Last August, President Trump went to Charleston, W.Va., for a “mission accomplished” moment.
He had already boasted to his Fox News fan base that “I’ve turned West Virginia around, because (of) what I’ve done environmentally with coal.” In Charleston, he said that “we are putting our great coal miners back to work” by ending what he had dubbed the Obama administration’s “war on coal” and that, under his leadership, West Virginia had “on a per capita basis one of the most successful GDP states in our union.”
“The coal industry is back,” Trump declared.
Alas, it was an illusion — or, as Trump might put it, a hoax.
Last week, the Commerce Department reported that during the third quarter of 2018 — the period during which Trump took his Charleston victory lap — West Virginia’s gross domestic product grew exactly 0.0 percent. As in, zilch. As in, the worst in the nation.
Quarterly figures are volatile, but two years into the Trump presidency, both West Virginia and the coal industry are in bad shape. Coal-plant closures nationwide reached a near-record in 2018, production was off, and U.S. coal consumption hit a 40-year low. Jobs in coal have barely budged, from 51,000 at the end of 2016 to 52,700 today.

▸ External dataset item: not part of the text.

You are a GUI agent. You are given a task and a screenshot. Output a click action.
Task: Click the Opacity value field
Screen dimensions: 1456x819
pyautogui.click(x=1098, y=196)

West Virginia’s poverty rate, meanwhile, rose to 19.1 percent, among the nation’s highest, in 2017, the most recent year of reported data. The state is being propped up by temporary jobs (often held by out-of-state workers) to construct pipelines for natural gas. And the national economy, though humming along, isn’t near the level of growth Trump promised his debt-expanding tax cuts would deliver.